Designers of the program hope that it will strengthen the college’s emphasis on a liberal arts education. Those working on the new model wanted it to be more than just a laundry list or menu of requirements. One of the objections to the current model is that it lacks coherence and a clear rationale.

“The liberal arts are supposed to provide students with a broad education of arts and sciences,” said Assistant Professor of Writing and Literature Sharon Twigg, chair of the Strategic Planning Academic Advisory Committee. “But it’s also supposed to help students see the interconnectedness of their education. With the [new design] any course that goes into the Gen. Ed. program is going to have to highlight in some way how that particular course is connected to other courses that the student will take.”

The new model provides an opportunity to transform the academic landscape at the college by providing a platform for new courses and programs to evolve. “The idea is that it’s creative and exciting,” Twigg said. “It’s a way for instructors to open up their own thinking about how they teach or how they present things. This is a lot of work for us. It’s meant to be kind of rejuvenation especially with instructors thinking about their courses from a fresh perspective. It will be exciting.”

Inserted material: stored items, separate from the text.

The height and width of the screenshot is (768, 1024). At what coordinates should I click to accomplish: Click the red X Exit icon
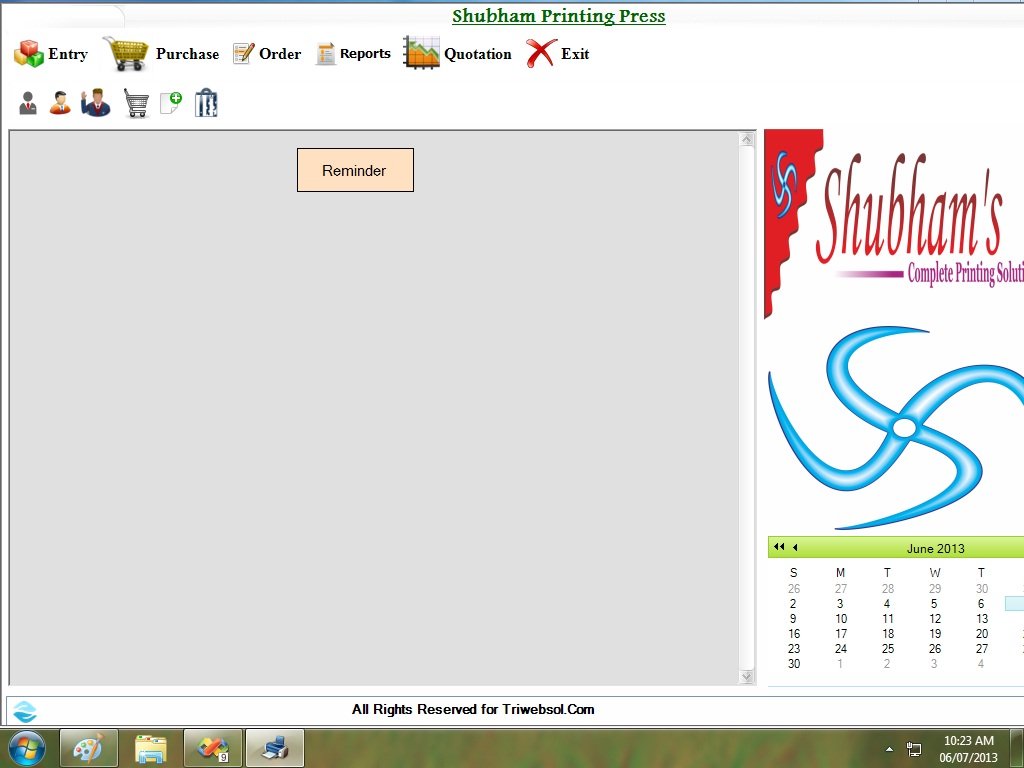538,52
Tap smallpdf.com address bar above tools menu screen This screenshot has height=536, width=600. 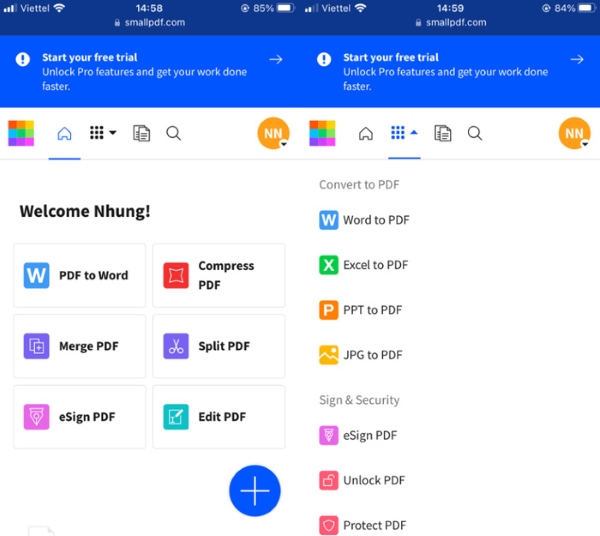click(449, 22)
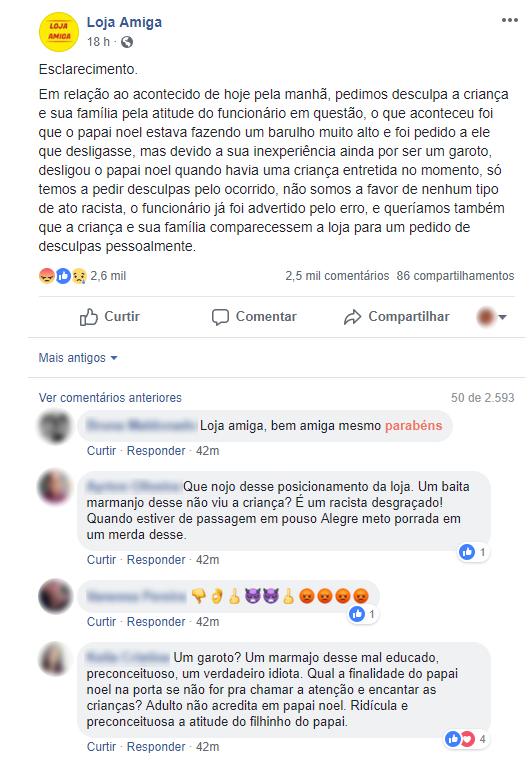Open the post options three-dot menu
Screen dimensions: 531x764
[510, 20]
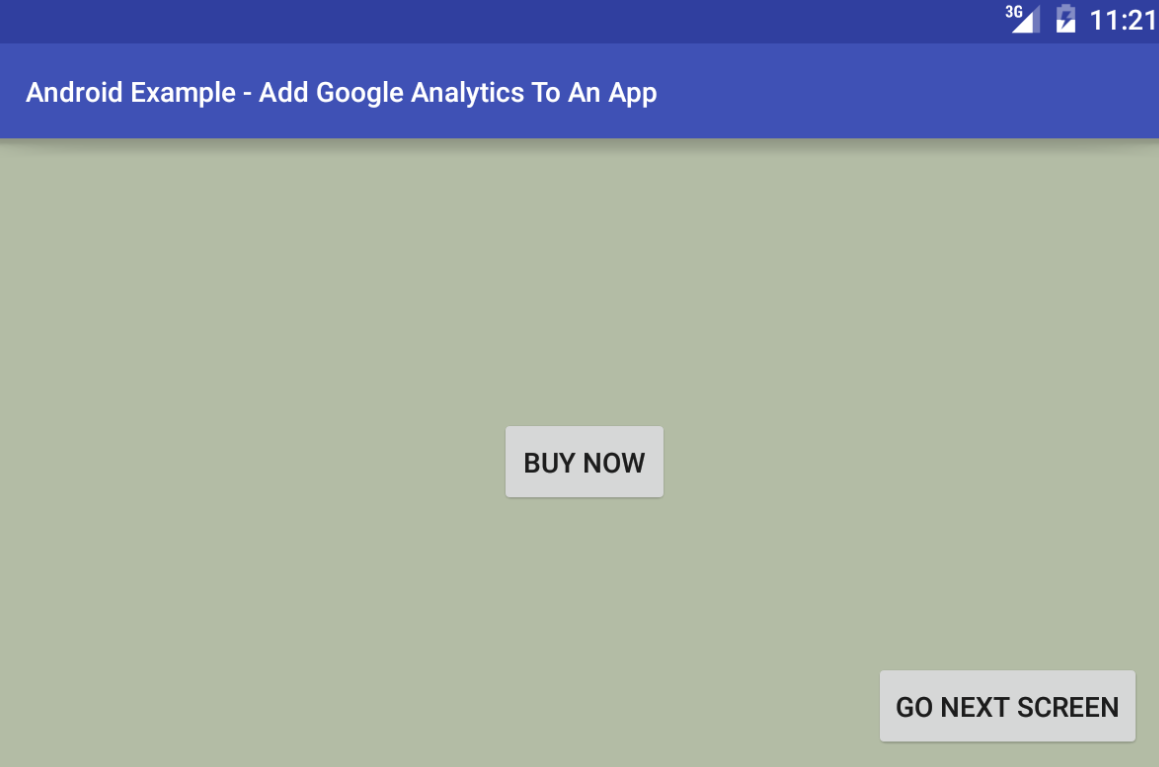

The next step in the process begins this fall as faculty start submitting courses to be included in the new program.

“If you want to have a course in the new Gen. Ed. program, you have to apply to have it approved through a vetting committee consisting of members from both SPAAC and the Gen. Ed. committee,” said Associate Professor of Writing and Literature Tyrone Shaw, chair of the Faculty Assembly and a member of SPACC. “There is going to be a vetting process,” he said. “At present there is not one course that would automatically qualify for the new Gen. Ed., but with a few easy modifications, many very well could.”

Professors will evaluate and decide into which of the four perspectives they want their courses to fit. The vetting committees will review the new courses to insure that the interdisciplinary component connects across disciplines.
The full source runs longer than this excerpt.